_Extract_:
^^^^

Maneesa Sotheedwaran, a Grade 11 student at Blessed Pope John Paul II Catholic Secondary School in Scarborough, has been spending time after classes to finish a special mural.
Students will unveil it on May 16, the final day of the school’s first Pride week. The east Toronto school’s gay straight alliance (GSA) chose this week because it’s closest to May 17, widely known as the International Day Against Homophobia and Transphobia.
“Our mural is a picture of an eye, and it’s black and white because we don’t want to choose an ethnicity or gender, so it’s sort of our GSA’s vision of seeing the colours unite and promoting the colours that the Pride flag represents,” Sotheedwaran says, noting that when it’s finished, the mural will say “love is love” above the eye and “gay straight alliance” below.
Sotheedwaran pitched a GSA to her school two years ago, but it wasn’t until this school year that it came to life. The group has something planned for students each day of the week leading up to the unveiling, including an LGBT movie night and a discussion about homophobia.

^^^^

_Entries shown_:
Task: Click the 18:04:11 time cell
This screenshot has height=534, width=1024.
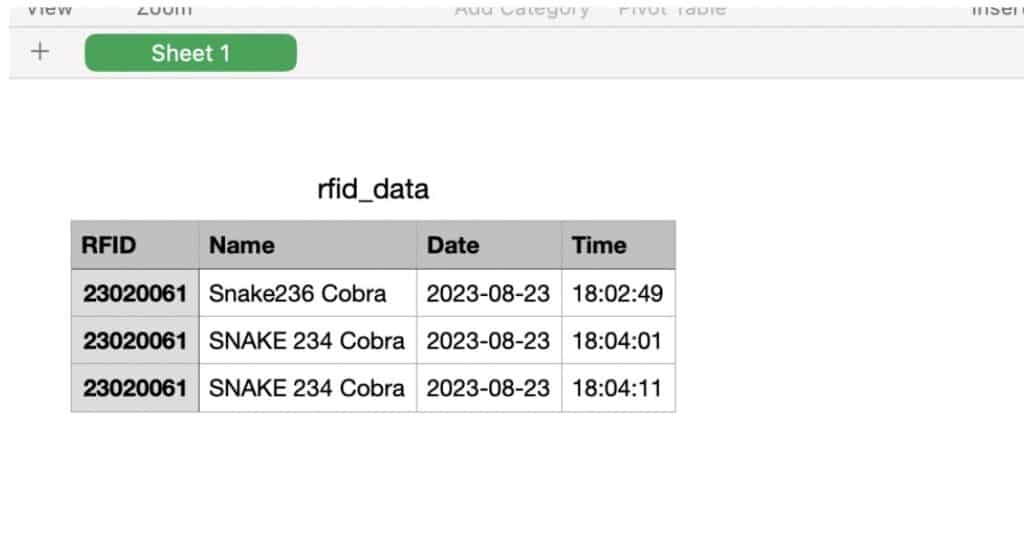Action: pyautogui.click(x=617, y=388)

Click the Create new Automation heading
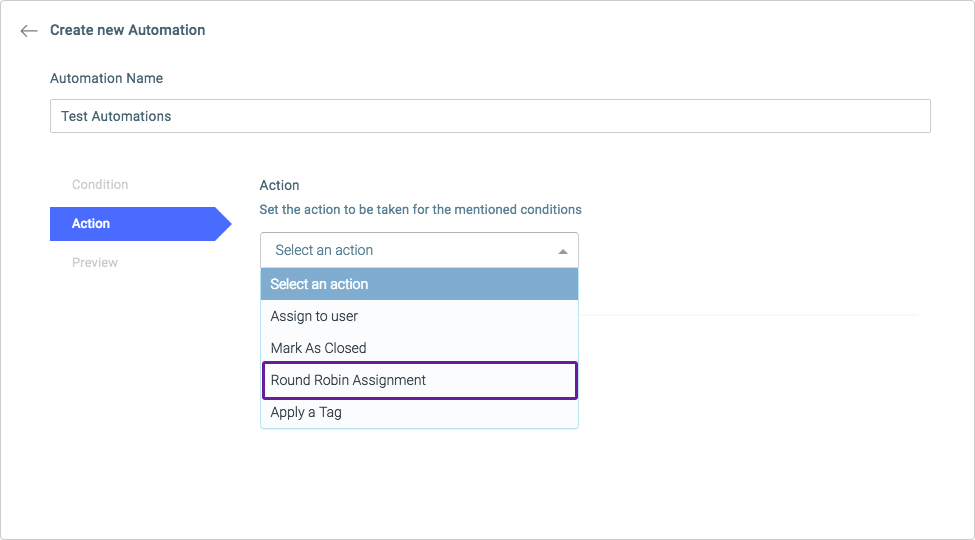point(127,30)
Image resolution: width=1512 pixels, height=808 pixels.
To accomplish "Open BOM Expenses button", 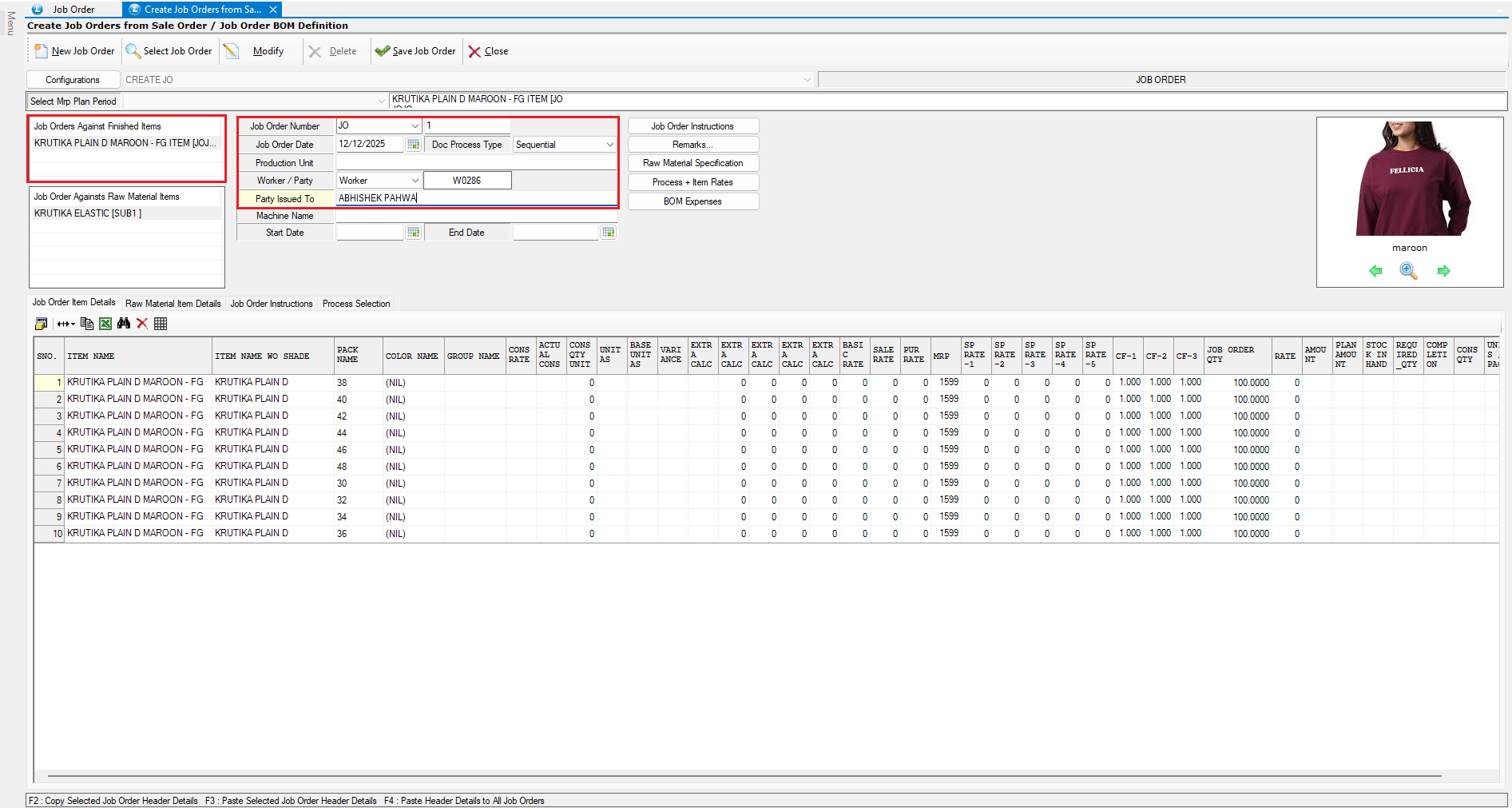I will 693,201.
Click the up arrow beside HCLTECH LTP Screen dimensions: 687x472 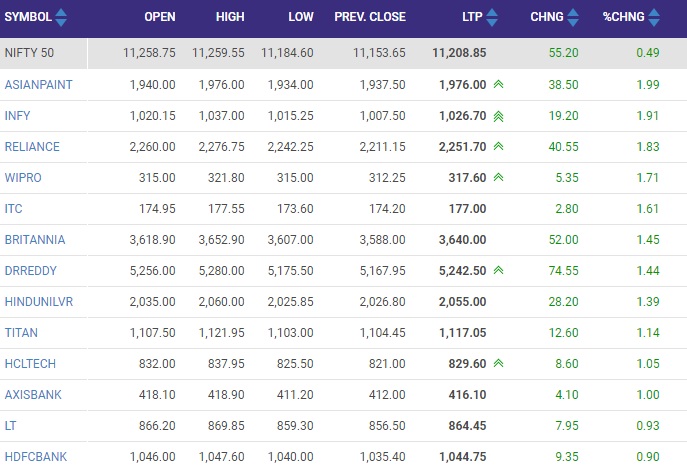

^^^^

_Requirement_: Return, word for word, the passage of the mural article that opens with the words containing "Sotheedwaran pitched a" and closes with "discussion about homophobia.". The material comes from a different source than the mural article.

_Written solution_:
Sotheedwaran pitched a GSA to her school two years ago, but it wasn’t until this school year that it came to life. The group has something planned for students each day of the week leading up to the unveiling, including an LGBT movie night and a discussion about homophobia.